**Text section**.

In this case, I analyze bike renting data with regression tree.
In the code, you can see the Spark ML pipeline implement!
- hour.csv
The data I am going to analyze!
- rdd.py
Analyze with RDD!
- dataframe.py
Analyze with dataframe, better to look at the column of the data!
- bike_dataframe.ipynb
Analyze the data with dataframe, and easy to look at the code and result!
- DS_Bin.scala
Analyze with dataset, and use scala to implement!
- DS_Bin.zip
The whole file that is needed! The file include the DS_Bin.scala and also Build.sbt!
$ sudo add-apt-repository ppa:webupd8team/java
$ echo "deb https://dl.bintray.com/sbt/debian /" | sudo tee -a /etc/apt/sources.list.d/sbt.list
$ sudo apt-key adv --keyserver hkp://keyserver.ubuntu.com:80 --recv 2EE0EA64E40A89B84B2DF73499E82A75642AC823
$ sudo apt-get update
$ sudo apt install oracle-java8-installer ssh python3-pip sbt
$ pip3 --no-cache-dir install numpy pandas
$ wget http://ftp.tc.edu.tw/pub/Apache/hadoop/common/hadoop-3.1.1/hadoop-3.1.1.tar.gz
$ wget http://ftp.twaren.net/Unix/Web/apache/spark/spark-2.3.2/spark-2.3.2-bin-hadoop2.7.tgz
$ ssh-keygen
$ cat ~/.ssh/id_rsa.pub >> ~/.ssh/authorized_keys
Edit /usr/local/hadoop/etc/hadoop/hadoop-env.sh
export JAVA_HOME = /usr/lib/jvm/java-8-oracle
Append following lines to ~/.bashrc
export JAVA_HOME=/usr/lib/jvm/java-8-oracle
export HADOOP_HOME=/usr/local/hadoop
export SPARK_HOME=/usr/local/spark
export PATH=$PATH:$HADOOP_HOME/bin
export HADOOP_COMMON_LIB_NATIVE_DIR=$HADOOP_HOME/lib/native
export HADOOP_OPTS="-Djava.library.path=$HADOOP_HOME/lib"
export JAVA_LIBRARY_PATH=$HADOOP_HOME/lib/native:$JAVA_LIBRARY_PATH
export PATH=$PATH:$SPARK_HOME/bin
export PYSPARK_PYTHON=python3
$ spark-submit <<your py file>>
$Sbt package
$spark-submit target/scala-2.11/<<your jar file>>

**Extracted data**.

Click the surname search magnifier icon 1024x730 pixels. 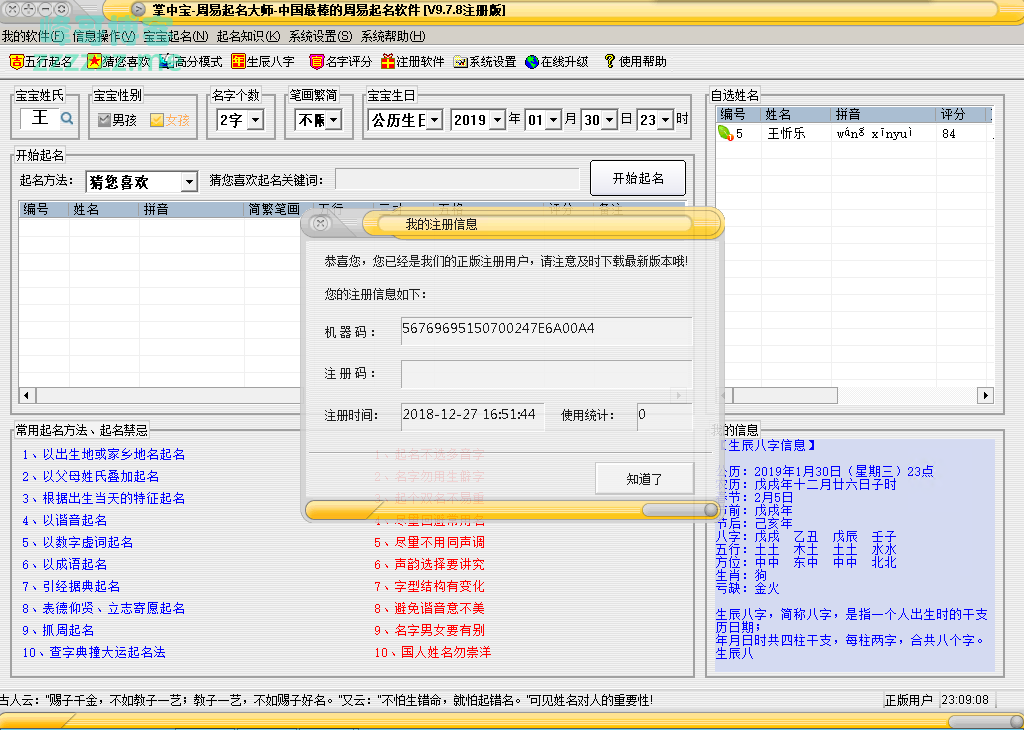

...

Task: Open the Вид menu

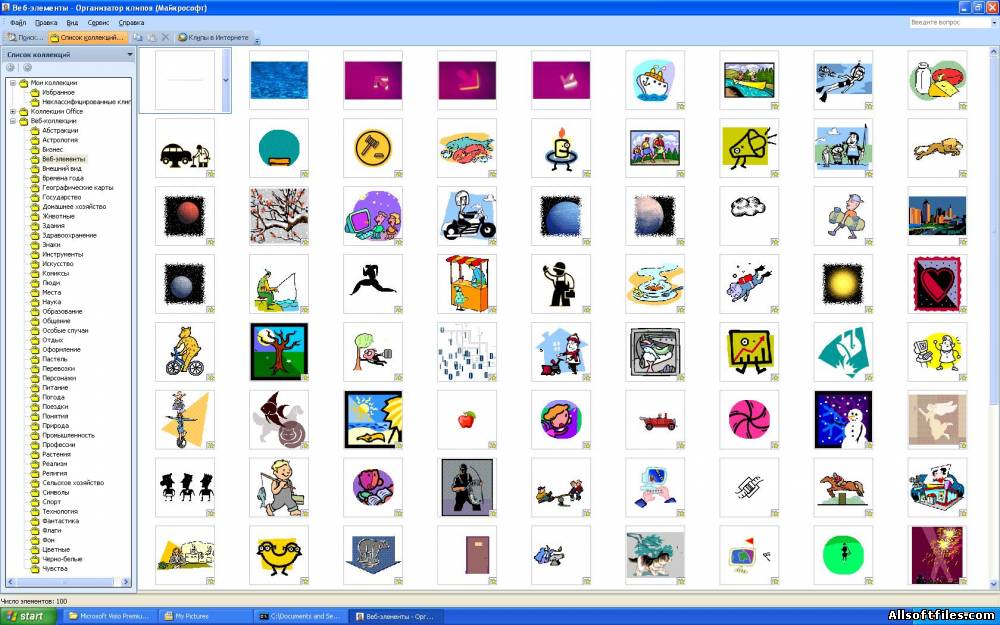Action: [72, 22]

**Problems and tasks**.
• 1. In the bike renting text, which two files does DS_Bin.zip include?
• 2. Write out the part of the bike renting text starting with "- DS_Bin.scala" and going on through "and also Build.sbt!".

**Exercise results**.
• 1. DS_Bin.scala and Build.sbt.

• 2.
- DS_Bin.scala
Analyze with dataset, and use scala to implement!
- DS_Bin.zip
The whole file that is needed! The file include the DS_Bin.scala and also Build.sbt!